To support this, ArtiSynth components which implement TransformableGeometry must also supply the methods

   public void addTransformableDependencies (
      TransformGeometryContext context, int flags);
   public void transformGeometry (
      GeometryTransformer gtr, TransformGeometryContext context, int flags);

The first method, addTransformableDependencies(context,flags), is called in step (a) to add to the context any additional components which should be transformed along with this component. This includes any descendants which should be transformed, since the transformation of these should not generally be done withintransformGeometry(gtr,context,flags).

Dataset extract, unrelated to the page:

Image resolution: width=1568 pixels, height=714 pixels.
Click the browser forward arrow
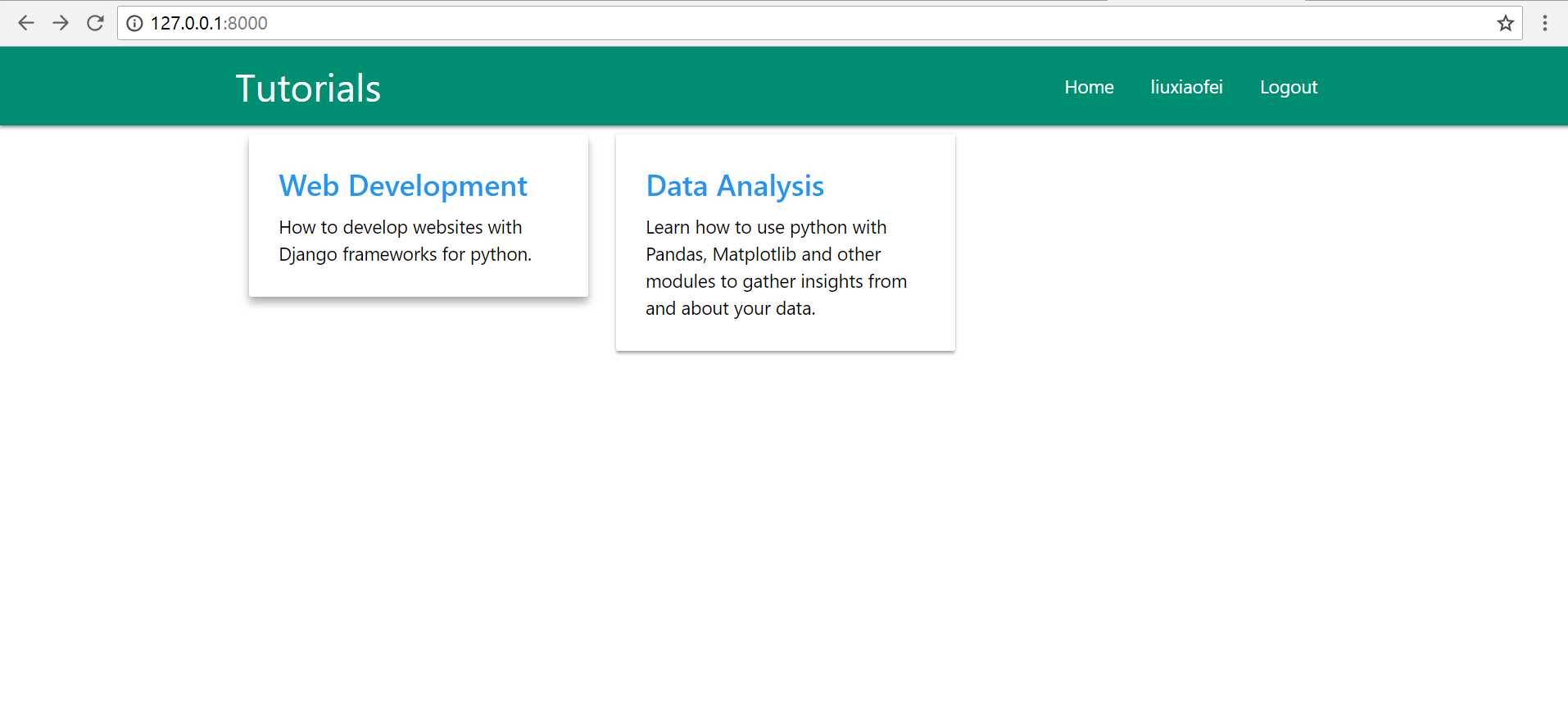click(61, 23)
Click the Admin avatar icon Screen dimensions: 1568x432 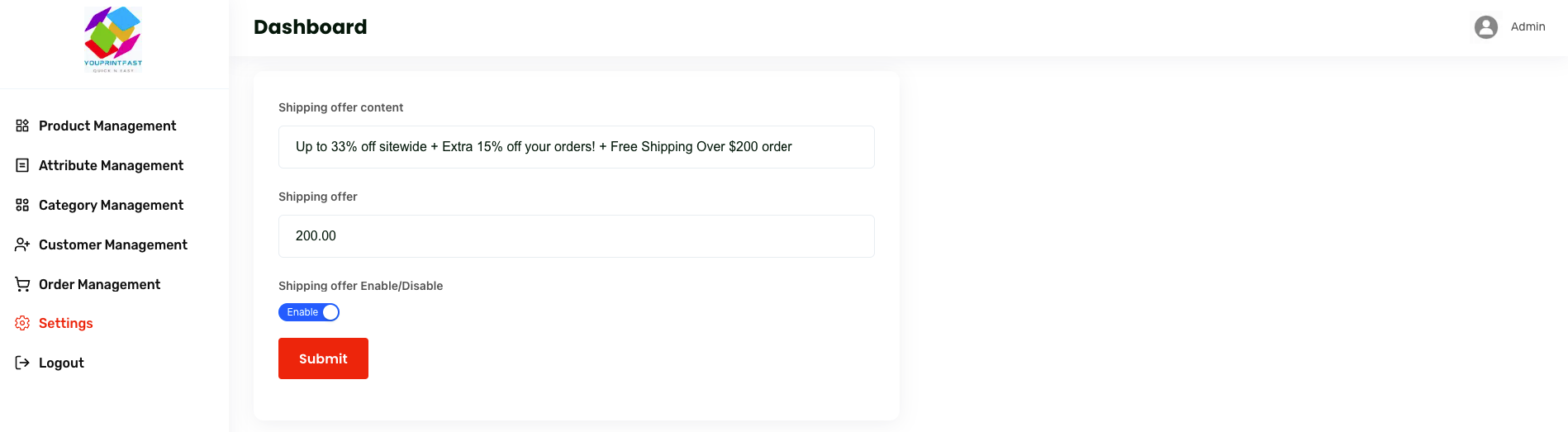(1485, 27)
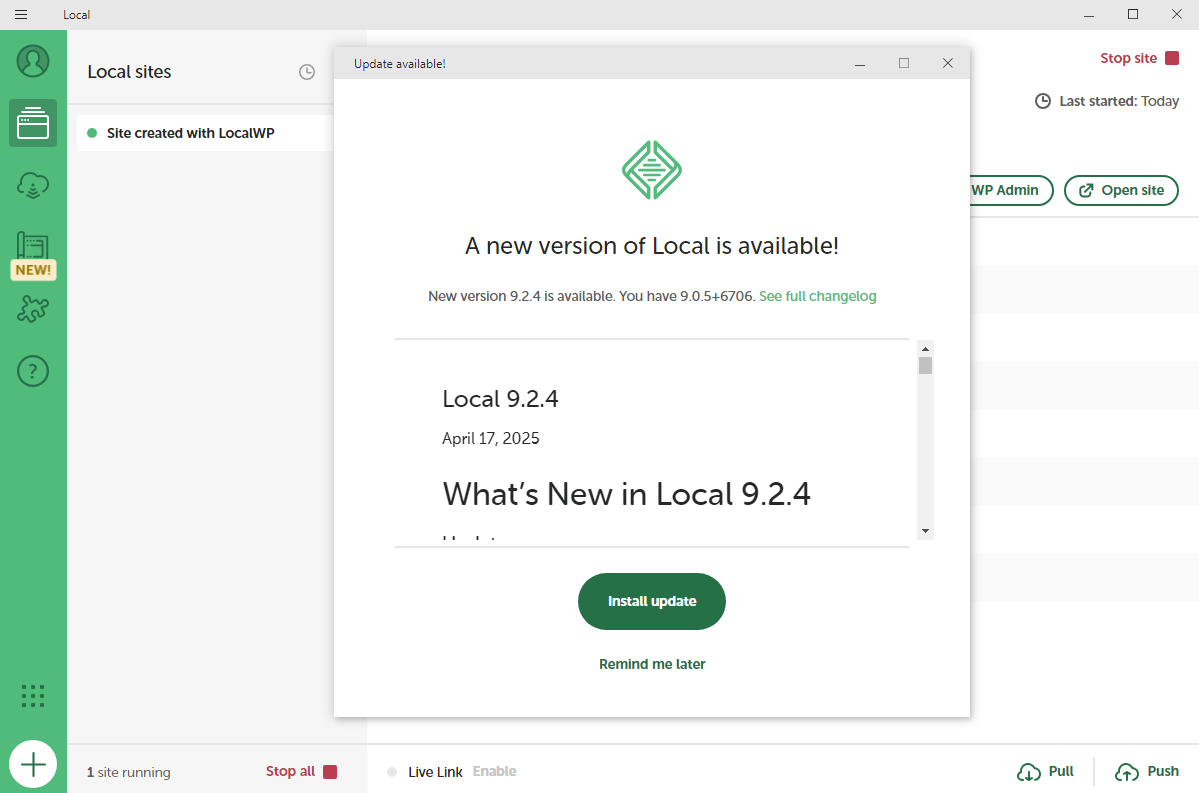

The second method, transformGeometry(gtr,context,flags), is called in step (b) to perform the actual transformation on this component. It should use the supplied geometry transformer gtr to transform its attributes, as well as context to query what other components are also being transformed and to request any needed updating actions to be called in step (c). The flags argument specifies conditions associated with the transformation, which at the moment may currently include:

TG_SIMULATING

The system is currently simulating, and therefore it may not be desirable to transform all attributes;

TG_ARTICULATED

Rigid body articulation constraints should be enforced as the transform proceeds.

Full details for all this are given in the documentation for TransformGeometryContext.

The transforming behavior of a component is up to its implementing method, but the following rules are generally observed:

  1. 1.

    Transformable descendants are also transformed, by using addTransformableDependencies() to add them to the context as described above;

  2. 2.

    When the nodes of an FEM model (Section 6) are transformed, the rest positions are also transformed if the system is not simulating (i.e., if the TG_SIMULATING flag is not set). This also causes the mass of the adjacent nodes to be recomputed from the densities of the adjacent elements;

  3. 3.

    When dynamic components are transformed, any attachments and constraints associated with them are updated appropriately, but only if the system is not simulating. Non-transforming dynamic components that are attached to transforming components as slaves are generally updated so as to follow the transforming components to which they are attached.

4.7.4 Use in model registration

Transforming model geometry can obviously be used as part of the process of creating subject-specific biomechanical and anatomical models. However, registration will generally require more that geometric transformation, since other properties, such as material stiffnesses, densities, and maximum forces will generally need to be adjusted as well. As a specific example, when applying a geometric transform to a model containing AxialSprings, the restLength properties of the springs will be unchanged, whereas the initial lengths may be, resulting in a different applied forces and physical behavior.